RAILTRACK IS to clamp down on possession management and insist its contractors invest in new plant as it struggles to meet the 2005 deadline for upgrading the West Coast Main Line.
WCML managers have warned the deadline will be in doubt unless work is done more efficiently using tighter management and higher output equipment.
The warnings came after the network manager revealed that costs on the project to upgrade the WCML to take 225km/h tilting trains by 2005 had jumped from £2.2bn to £5.8bn. The increase results partly from its decision to abandon moving block signalling (NCE 11 November 1999).
The 160% cost increase reflects the massive rise in infrastructure works required to deliver capacity levels that moving block signalling would have provided.
But to carry out the massive jump in work within the existing deadlines WCML managers said the existing possessions regime had to be overhauled.
General manager Tony Fletcher said: 'Making better use of the current windows is the first big issue. Possessions utilisation is not good at the moment. We cannot tolerate that on the WCML. We have been looking at logistics management with the Royal Corps of Engineers and distribution firm Exel. We are really trying to think outside the box.
'The second big issue is how to get better possession regimes. This might mean a smaller number of larger possessions or planning to knock the last train out in the evening.'
He warned that contractors wanting to work on the project would have to show willingness to invest in high output machinery and to work in alliance.
'The only way we can deliver WCML is if we change how the railway industry works. One of the big challenges is: can the current railway structure deliver such a serious upgrade in a mature manner?
'I want to minimise the number of suppliers on this job because the logistics are a nightmare. Therefore we want to minimise the number of interfaces. We are trying to form relationships through the alliancing mechanism.'
He also said this was a great opportunity for contractors to take the initiative.
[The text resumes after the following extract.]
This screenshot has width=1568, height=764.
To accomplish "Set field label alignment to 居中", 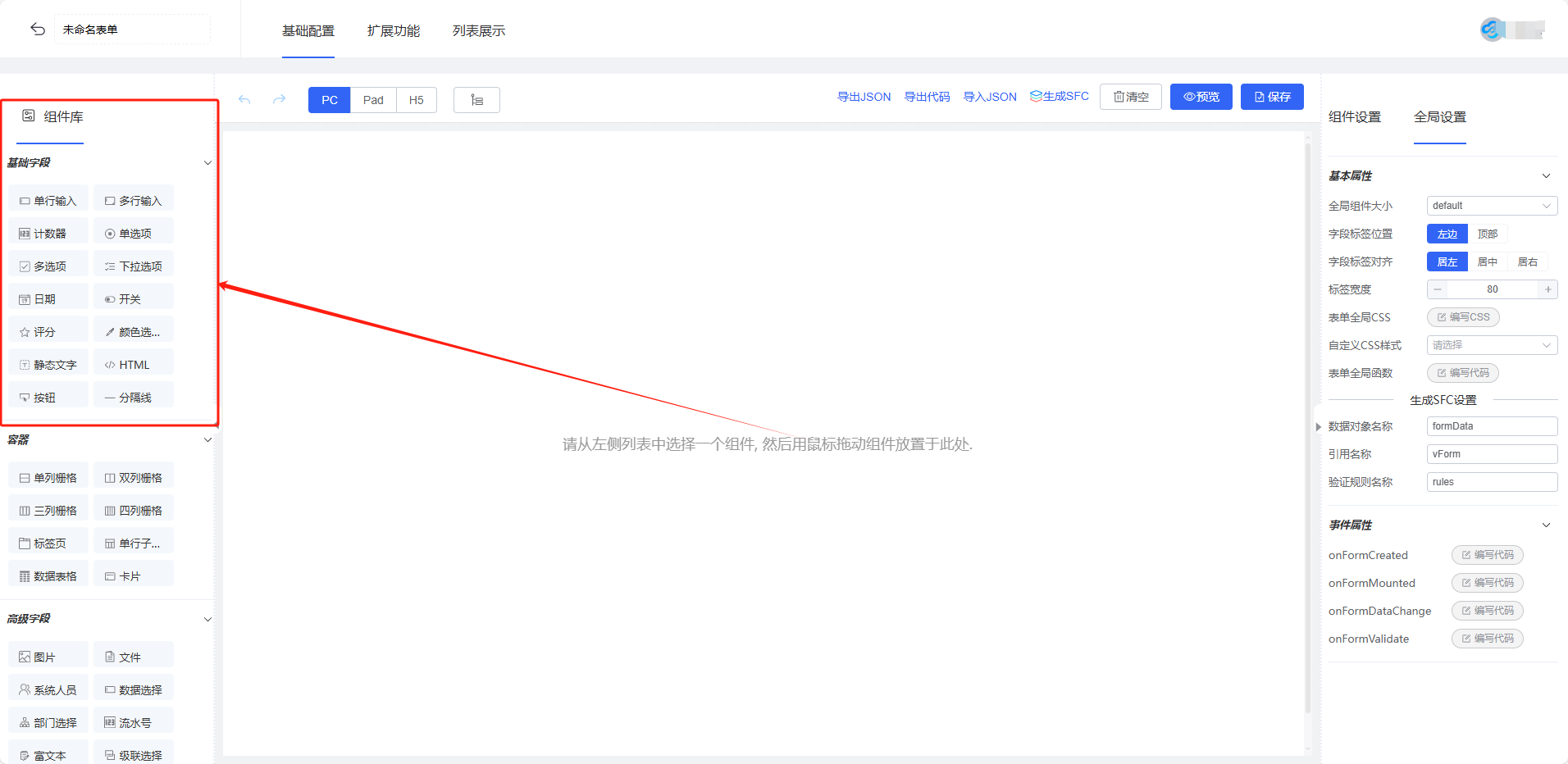I will pos(1487,262).
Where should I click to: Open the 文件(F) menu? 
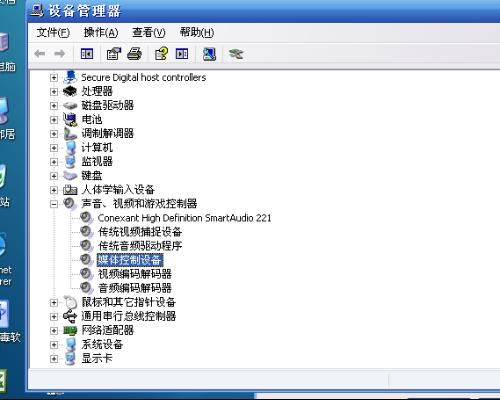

'I'm surprised how conservative some of our suppliers are in terms of getting in position to maximise the opportunity about to befall them.'
He highlighted Jarvis as an example of what he was looking for. 'Jarvis was quite courageous in getting out there and ordering the high output track relaying machine.'
Railtrack confirmed the hike in costs in its response to the Rail Regulator's draft enforcement order served on the network manager in November.
Railtrack said it would deliver its phase one commitment to upgrade the route to take 200km/h trains by May 2002.
It also said it would meet its commitment to deliver 225km/h train paths to take Virgin Rail's new high speed tilting trains by May 2005. But to do so it has had to abandon the unproven moving block signalling and increase remaining civils work.
Most of this extra work includes four tracking in the Trent Valley, work in the Coventry to Birmingham corridor and necessary crossovers at Northampton and Nuneaton.
To meet a commitment to the Rail Regulator to provide more slow train paths, Railtrack will also build an extra 9.6km of four tracking in the Trent Valley and rework the platforms at Watford Junction to handle greater volumes of stopping trains. Completion of this work has been deferred to 2007.